Using the idea from www.mikerubel.org I could use hard-links:

1) BACKUPSERVER:  
cp -al backup/ mirror
rm -rf mirror/rdiff-backup-data
2) LOCAL:
rsync -a -H --delete LOCALFILES BACKUPSERVER:mirror
3) BACKUPSERVER:
rdiff-backup mirror/ backup

I tried it a little and it worked (even with copying hard-links).

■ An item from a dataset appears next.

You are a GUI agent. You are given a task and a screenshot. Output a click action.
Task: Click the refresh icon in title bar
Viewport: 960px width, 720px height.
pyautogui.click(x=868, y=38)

Do you see any problems with this?

>   TP> If that is not possible, I have to copy the current rdiff-backup
>   TP> to a new file, add the files from NEWFILES, remove those files
>   TP> that where deleted and than start rdiff-backup.  But this is a
>   TP> waste of cpu-time...
> 
> I guess you could do this, but wouldn't this take up as much space (at
> least temporarily) as the rsync solution?  You might as well copy the
> rdiff-backup destination directory (minus the rdiff-backup-data
> directory) and then use rsync on that.

The system will hold backups of different users, if not all users decide
to perform a backup the same time, a temporary increase is not the
problem (and one could use lock-files to take care of simultaneous
access). But, if it works the above solution would be much better, of
course.

>   TP> By the way: Do you have experience how fast the
>   TP> rdiff-backup-data directory for the diff-files grows?
> 
> Well, I only have much experience with my own backup set (root of
> personal linux system).  Here are statistics for a typical increment:
> 
> ElapsedTime 2051.54 (34 minutes 11.54 seconds)
> SourceFiles 464149
> SourceFileSize 9385011476 (8.74 GB)
[..]
> IncrementFiles 970
> IncrementFileSize 18290106 (17.4 MB)

Thanks for your answer.
It would be interesting to know, for how long you backup/keep your 
diff files.

Tobias